とここまでは日本スゴイですね派の人たちに向けていいことを書いてきた。気持ちよくなりたい人はここで読むのを終えることをおすすめする。物事には裏と表があるという事実は万人受けしない。

日本人はなかなか意思決定が出来ないが「災害対応」に弱い。そして一旦つくられた「例外措置」はなんだかんだで常態化する。

小泉進次郎農水大臣は2000円でコメを店頭に並べるといっている。これは楽天などのマージンや経費を差し引いた額を政治的に決めるという意味になる。差額は事実上の国家補償になりかねない。つまり税金(納税者のお金)で安いコメをばらまいているに過ぎないといえる。一方で石破総理はコメの価格が暴落すれば農家に補填をしてもよいと言っている。つまりこちらにも税金が投入される。実は国民は安いコメを税金で買っているのである。
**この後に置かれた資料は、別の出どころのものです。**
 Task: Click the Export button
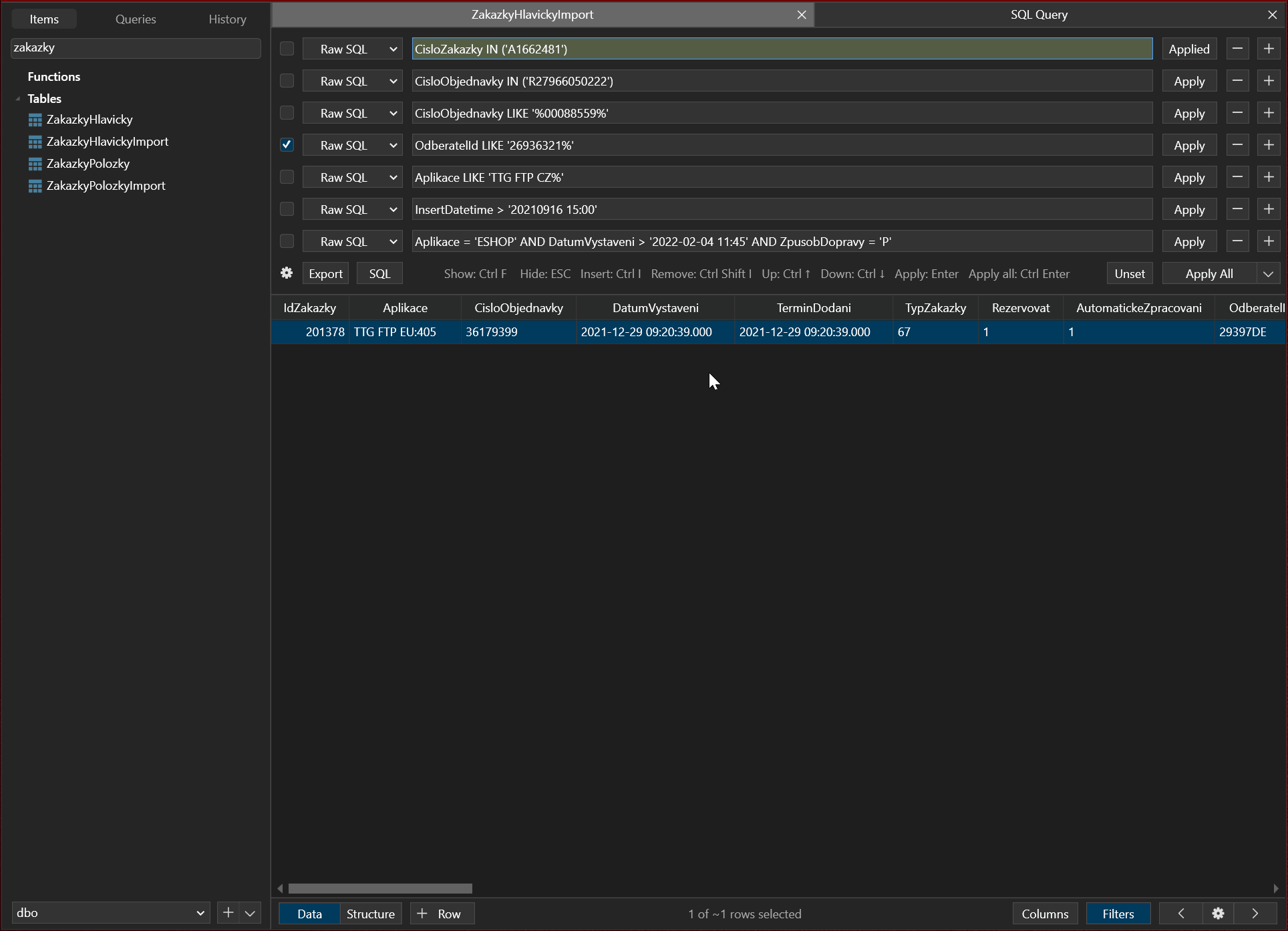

さらに一度コメで成功体験ができれば他の農産品(例えばバターなど)にも同じことが出来ないかと期待が集まるはずだ。

日本人の所得が増えない限り政府に対する「食品補助」の期待は「補助が補助と見えない形」で広がってゆくことになる。ここで自民党が下野しないと考えるならばおそらく守旧派は公共工事を国土強靭化と言い換えたようなリパッケージを行うだろう。

最近、タイのインラック元首相がコメ・スキャンダルで賠償を求められているというニュースがあった。タイでは都市部と農村部の対立がある。タクシン派は農村の支持を受けておりコメを買い取ることで市場のコメ流通を操作し価格を釣り上げる狙いがあったとされている。

日本の構図に当てはめると江藤拓農林水産大臣が「インラック元首相」と同じ立場になるわけだが都市型政治家には「一部の事業体と不適切に結びつく」ことでコメ流通の独占を誘導するというインセンティブがうまれる。

もちろん日本がすぐにこうした政治状況に陥ると言うつもりはないが、政府の介入による市場操作は潜在的には政府を腐敗させる効果がある。

これまで日本のコメ流通が市場原理によって動いてきたことを考えると、日本はどんどんと中進国化が進んでいるということになるのだが、日本スゴイですね派の人たちにはこの結論は受け入れがたいであろうし、おそらく多くの人は気にも止めないはずだ。